Entries provided:
□ □ □ □ □ □ □

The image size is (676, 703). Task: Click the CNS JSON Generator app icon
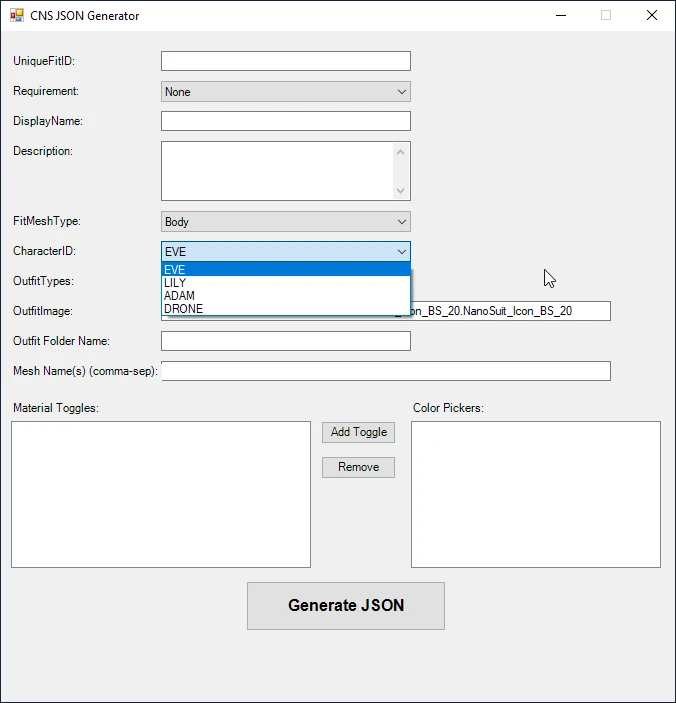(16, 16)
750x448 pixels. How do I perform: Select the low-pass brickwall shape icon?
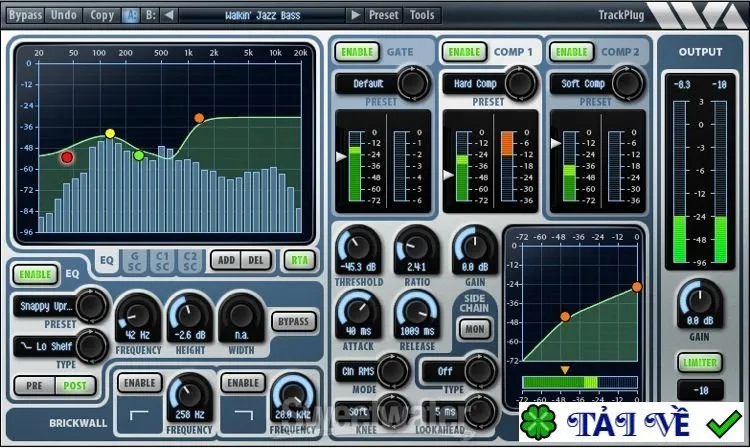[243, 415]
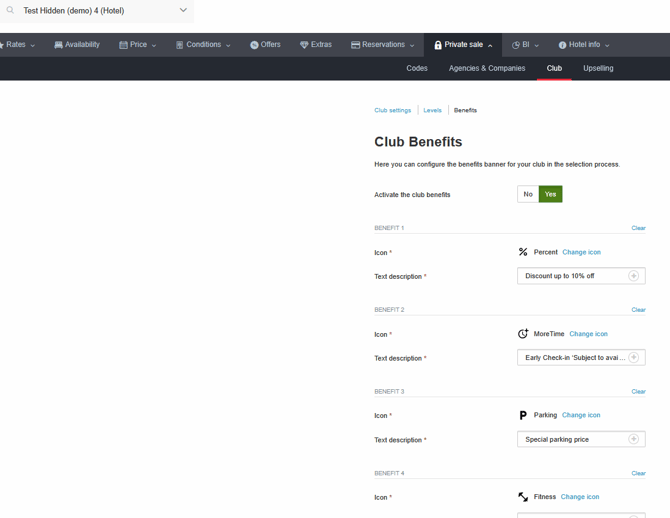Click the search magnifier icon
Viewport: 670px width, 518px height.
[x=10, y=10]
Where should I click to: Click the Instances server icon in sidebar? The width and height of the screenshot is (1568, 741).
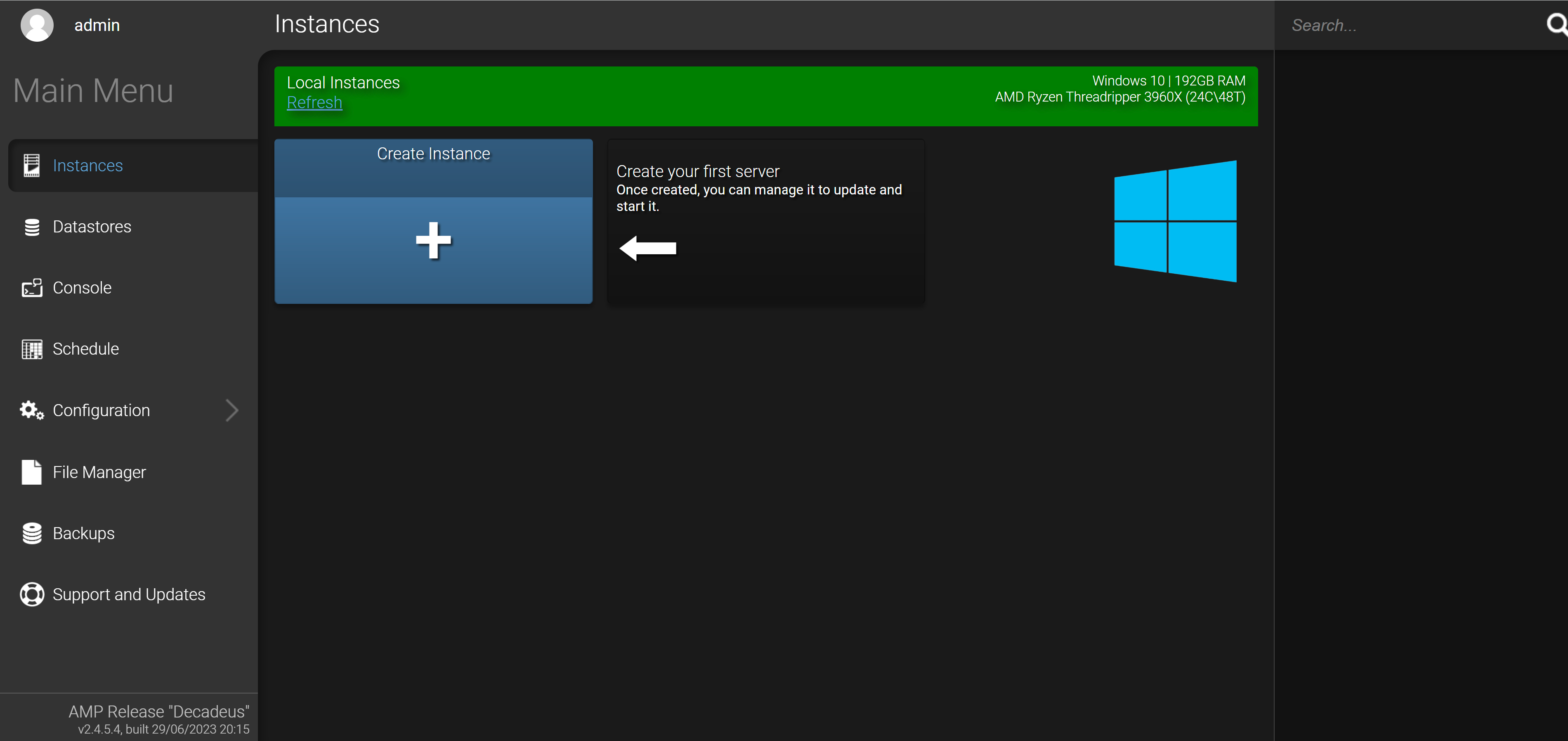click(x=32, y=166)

□ □ □ □ □ □ □

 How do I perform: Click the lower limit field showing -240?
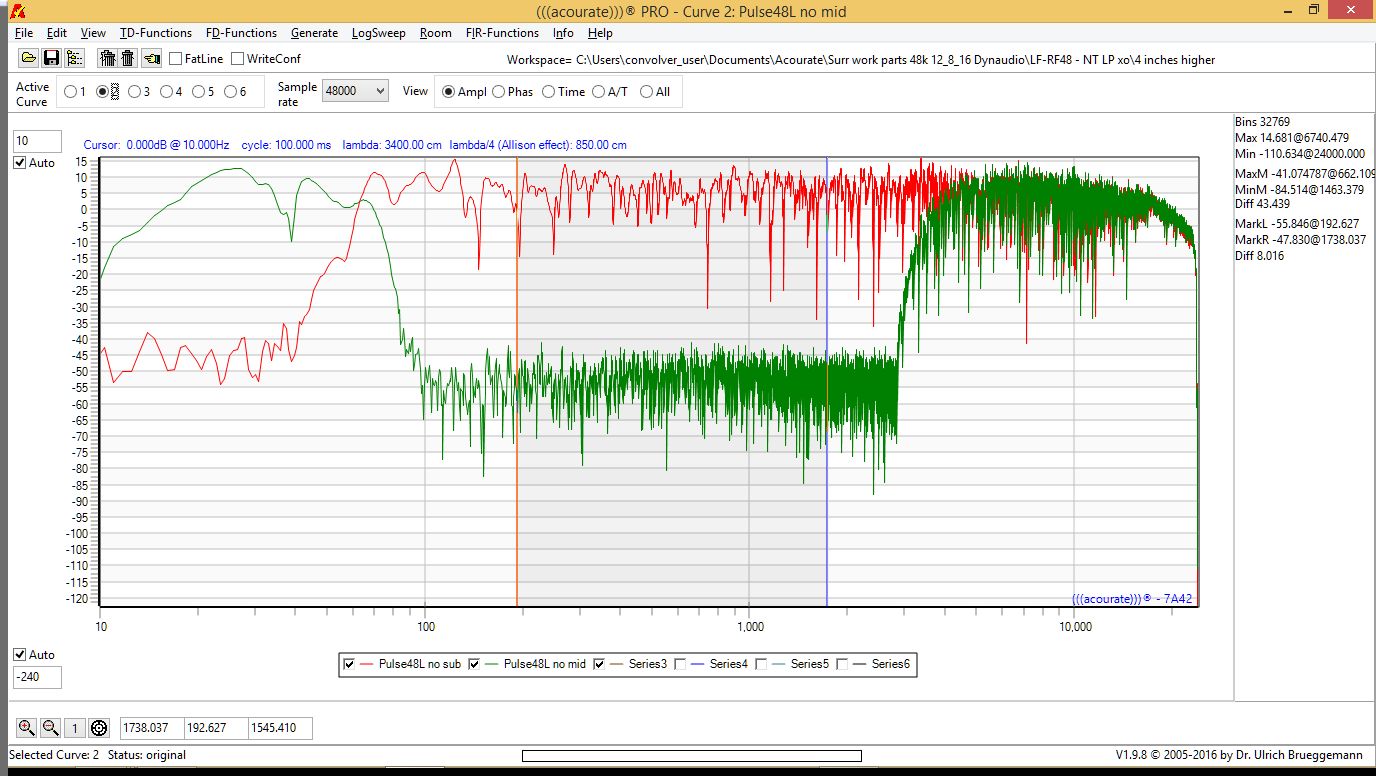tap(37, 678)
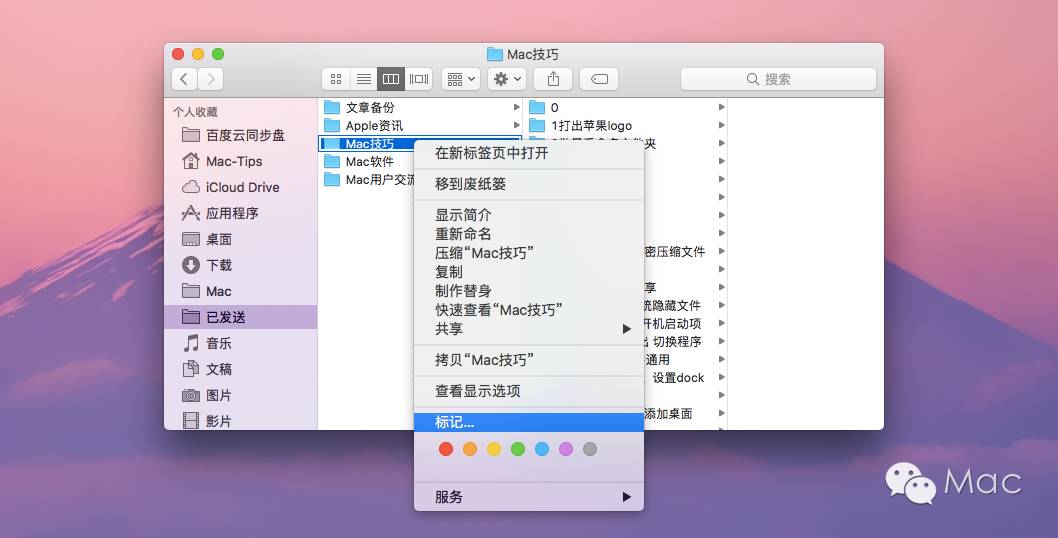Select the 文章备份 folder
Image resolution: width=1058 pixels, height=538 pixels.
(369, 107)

□ □ □ □ □ □ □

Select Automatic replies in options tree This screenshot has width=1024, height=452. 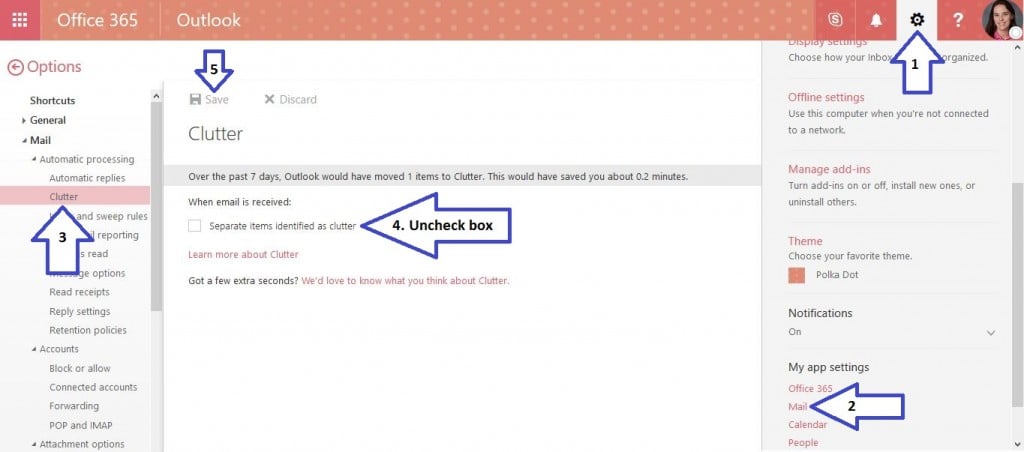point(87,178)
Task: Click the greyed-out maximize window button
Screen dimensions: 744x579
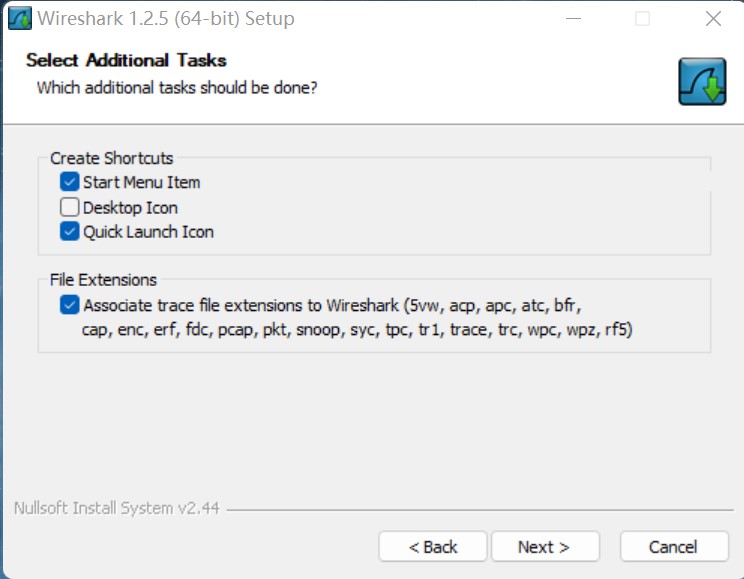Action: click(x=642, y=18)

□ □ □ □ □ □ □

Task to carry out: Update the part of the entries that opens with the line containing "The image size" and closes with the line containing "click(x=32, y=166)" by replacing "screenshot" with "capture" and leaving everything else unchanged. Return only those lines, and leave the pictures out.

Complete answer:
The image size is (676, 703). Task: Click the CNS JSON Generator app icon
(16, 16)
750x448 pixels. How do I perform: Select the low-pass brickwall shape icon?
[243, 415]
Click the search magnifier icon
Viewport: 670px width, 518px height.
[x=10, y=10]
Where should I click to: Click the Instances server icon in sidebar? The width and height of the capture is (1568, 741).
click(x=32, y=166)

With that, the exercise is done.